I think we've all agreed (except maybe @Snog thanks for truly opening your ears and listening!) that we are incompatible as friends. It just won't work. I've been castigated for long enough about a condition I've only recently been diagnosed with, which has made sense of it all. I don't try to piss you off, but my coping strategies don't always work 100% of the time. I don't need you to stay if I'm late. I don't need you to keep me as your friend. I don't need you to make me feel more shit about myself than I already do.

I'm not a victim. I'm happy to own my lateness, tell friends about it when it happens, and own my condition. I'm also happy to hold down an £80k job and deal with the abnormal stress and cortisol levels that come from keeping myself on track to meet key meeting times, while flexi-timing my way through the day to day. That doesn't mean I need to add all of the cortisol and military precision planning again once a week to meet you with Swiss train punctuality for coffee. If 8 minutes out (sometimes) is too late, that's fine, drop me - that's how my friendship group works. That's not being rude on purpose, or making a judgement call on you being less important, it's just when the distractibility, impulsivity and risk taking cards might all come crashing down around my head.

But don't trot away muttering that it's because I'm thoughtless and I don't try hard enough when you haven't made the vaguest effort to understand how bloody difficult it is keeping the job, the household, the kids out of social services for not being collected from school on time, and 7 clubs a week attended. (Have a look here, if you're actually tempted to try to understand why your strategies don't work in the same way for me www.additudemag.com/secrets-of-the-adhd-brain/ ).

I'm not a victim.
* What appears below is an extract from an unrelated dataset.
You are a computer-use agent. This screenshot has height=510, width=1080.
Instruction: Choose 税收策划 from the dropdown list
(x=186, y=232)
I have ADD. Our brains are physically different. americanhealthimaging.com/blog/brain-scan-help-diagnose-adhd/ I manage it. I might not manage it to your satisfaction, but from my perspective, it's better than topping myself because you're perfectly happy to tell me I'm a weak, useless human being who's not trying hard enough to turn up on time and I'm clearly not as good as you because you can.
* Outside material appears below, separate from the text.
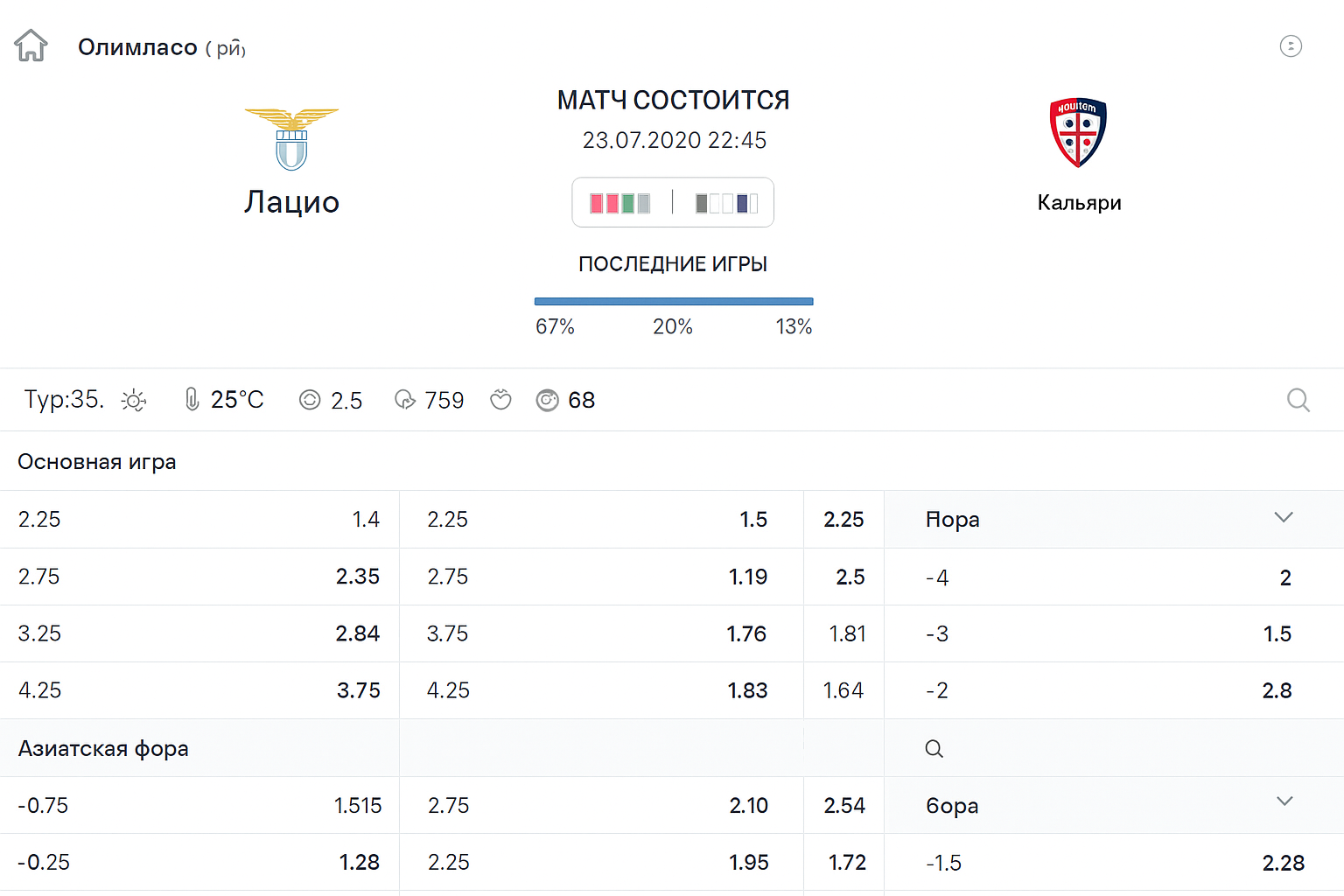
Task: Expand the Fора dropdown chevron
Action: (x=1284, y=518)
ADD has bounteous upsides as well. One of them appears to be some of you lot not wanting to be friends with me. Counting my ND blessings!

Excelthetube · 08/09/2021 22:01

@MeandT
Genuinely you need to calm down a bit and not take what people on the Internet say all that seriously. If you’re getting annoyed. Walk away from the thread.
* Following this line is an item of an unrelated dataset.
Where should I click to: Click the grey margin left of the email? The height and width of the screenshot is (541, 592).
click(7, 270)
DontMakeMeShushYou · 08/09/2021 22:02

@SpeedRunParent
That's interesting that you can recognise that but may i ask why you don't learn from that insight and add 50% more time to cater for your lack of ability to correctly estimate the time needed?
I was considering this very thing today - why simply allowing extra time doesn't help and how could I explain why it doesn't.
I think it comes back, at least in part, to the distraction trait - the more time I have the more opportunity there is to get distracted. If I leave it to the last minute to get ready or do something, the less opportunity there is for for distractions to creep in and derail me but then there's also no room for error.